:: Text to read
The prevailing party in any such litigation is entitled to recover reasonable attorney's fees and costs. A member prevailing in an action between the association and the member under this section, in addition to recovering his or her reasonable attorney's fees, may recover additional amounts as determined by the court to be necessary to reimburse the member for his or her share of assessments levied by the association to fund its expenses of the litigation. This relief does not exclude other remedies provided by law. This section does not deprive any person of any other available right or remedy.

(2)  If the governing documents so provide, an association may suspend, for a reasonable period of time, the rights of a member or a member's tenants, guests, or invitees, or both, to use common areas and facilities and may levy reasonable fines, not to exceed $100 per violation, against any member or any tenant, guest, or invitee. A fine may be levied on the basis of each day of a continuing violation, with a single notice and opportunity for hearing, except that no such fine shall exceed $1,000 in the aggregate unless otherwise provided in the governing documents. A fine shall not become a lien against a parcel. In any action to recover a fine, the prevailing party is entitled to collect its reasonable attorney's fees and costs from the nonprevailing party as determined by the court.

(a)  A fine or suspension may not be imposed without notice of at least 14 days to the person sought to be fined or suspended and an opportunity for a hearing before a committee of at least three members appointed by the board who are not officers, directors, or employees of the association, or the spouse, parent, child, brother, or sister of an officer, director, or employee. If the committee, by majority vote, does not approve a proposed fine or suspension, it may not be imposed.

(b)  The requirements of this subsection do not apply to the imposition of suspensions or fines upon any member because of the failure of the member to pay assessments or other charges when due if such action is authorized by the governing documents.

(c)  Suspension of common-area-use rights shall not impair the right of an owner or tenant of a parcel to have vehicular and pedestrian ingress to and egress from the parcel, including, but not limited to, the right to park.

(3)  If the governing documents so provide, an association may suspend the voting rights of a member for the nonpayment of regular annual assessments that are delinquent in excess of 90 days.

(4)  If an association fails to fill vacancies on the board of directors sufficient to constitute a quorum in accordance with the bylaws, any member may apply to the circuit court that has jurisdiction over the community served by the association for the appointment of a receiver to manage the affairs of the association. At least 30 days before applying to the circuit court, the member shall mail to the association, by certified or registered mail, and post, in a conspicuous place on the property of the community served by the association, a notice describing the intended action, giving the association 30 days to fill the vacancies. If during such time the association fails to fill a sufficient number of vacancies so that a quorum can be assembled, the member may proceed with the petition. If a receiver is appointed, the homeowners' association shall be responsible for the salary of the receiver, court costs, attorney's fees, and all other expenses of the receivership. The receiver has all the powers and duties of a duly constituted board of directors and shall serve until the association fills a sufficient number of vacancies on the board so that a quorum can be assembled.

History.--s. 37, ch. 92-49; s. 55, ch. 95-274; s. 2, ch. 97-311; s. 51, ch. 2000-258; s. 20, ch. 2004-345; s. 17, ch. 2004-353; s. 12, ch. 2007-173.

Note.--Former s. 617.305.
::::
Instruction 1 => Scale by 2.3 every coordinate in the answers of the entries, starting at the entry line containing "This screenshot has height=428, width=691." and ending at the end of the entries, and round each result to a whole number with halves going up. Reproduce all of those lines, requests included.
The statute passage and the entries that follow it come from unrelated sources.
:: Supplied records
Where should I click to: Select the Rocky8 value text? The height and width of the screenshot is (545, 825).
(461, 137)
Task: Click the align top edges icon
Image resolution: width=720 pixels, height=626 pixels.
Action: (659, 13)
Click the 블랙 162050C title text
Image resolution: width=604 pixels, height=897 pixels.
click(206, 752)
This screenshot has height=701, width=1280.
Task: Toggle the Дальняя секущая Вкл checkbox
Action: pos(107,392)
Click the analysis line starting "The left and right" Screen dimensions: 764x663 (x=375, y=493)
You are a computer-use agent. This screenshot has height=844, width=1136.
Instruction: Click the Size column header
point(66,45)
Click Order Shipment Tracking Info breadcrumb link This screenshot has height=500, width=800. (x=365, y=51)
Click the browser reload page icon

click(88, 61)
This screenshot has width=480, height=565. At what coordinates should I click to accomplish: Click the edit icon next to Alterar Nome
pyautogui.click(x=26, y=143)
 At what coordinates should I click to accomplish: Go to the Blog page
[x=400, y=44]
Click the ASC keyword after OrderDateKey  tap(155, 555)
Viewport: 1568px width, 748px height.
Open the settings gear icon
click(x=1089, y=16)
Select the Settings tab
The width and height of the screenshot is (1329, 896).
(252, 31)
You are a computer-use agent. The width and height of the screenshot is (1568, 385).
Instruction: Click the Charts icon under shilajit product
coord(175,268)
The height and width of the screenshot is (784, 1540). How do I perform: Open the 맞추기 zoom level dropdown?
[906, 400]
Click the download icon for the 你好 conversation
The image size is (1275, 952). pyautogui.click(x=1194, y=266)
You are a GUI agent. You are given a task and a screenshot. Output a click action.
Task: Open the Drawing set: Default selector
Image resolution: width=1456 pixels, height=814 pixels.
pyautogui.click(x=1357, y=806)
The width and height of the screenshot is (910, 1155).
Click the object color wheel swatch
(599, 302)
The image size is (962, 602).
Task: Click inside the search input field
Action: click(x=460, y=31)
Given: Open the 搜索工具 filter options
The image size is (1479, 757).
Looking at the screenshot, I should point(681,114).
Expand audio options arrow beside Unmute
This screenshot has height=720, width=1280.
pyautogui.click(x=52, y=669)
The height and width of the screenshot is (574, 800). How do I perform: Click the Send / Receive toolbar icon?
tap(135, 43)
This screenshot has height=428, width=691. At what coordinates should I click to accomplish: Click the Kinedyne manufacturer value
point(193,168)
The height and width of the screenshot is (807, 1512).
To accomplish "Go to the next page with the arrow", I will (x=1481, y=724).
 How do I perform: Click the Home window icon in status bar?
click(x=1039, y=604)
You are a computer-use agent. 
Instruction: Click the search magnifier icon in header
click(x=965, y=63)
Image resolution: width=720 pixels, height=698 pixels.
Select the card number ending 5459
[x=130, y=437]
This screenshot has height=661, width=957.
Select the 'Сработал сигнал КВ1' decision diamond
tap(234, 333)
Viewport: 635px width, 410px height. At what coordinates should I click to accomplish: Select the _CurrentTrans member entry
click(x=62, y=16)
::::
Instruction 2 => In the statute passage on homeowners' associations, why must a member give the association notice before applying to the circuit court to appoint a receiver?

Task answer 1 =>
This screenshot has height=428, width=691. At what coordinates should I click to accomplish: Click the Kinedyne manufacturer value
point(444,386)
The height and width of the screenshot is (807, 1512).
To accomplish "Go to the next page with the arrow", I will (x=3406, y=1665).
 How do I perform: Click the Home window icon in status bar?
click(x=2390, y=1389)
You are a computer-use agent. 
Instruction: Click the search magnifier icon in header
click(x=2220, y=145)
Image resolution: width=720 pixels, height=698 pixels.
Select the card number ending 5459
[x=299, y=1005]
This screenshot has height=661, width=957.
Select the 'Сработал сигнал КВ1' decision diamond
tap(538, 766)
Viewport: 635px width, 410px height. At what coordinates should I click to accomplish: Select the _CurrentTrans member entry
click(x=143, y=37)

Task answer 2 => The notice gives the association 30 days to fill the board vacancies. The member may proceed with the petition only if the association fails during that time to fill enough vacancies to assemble a quorum.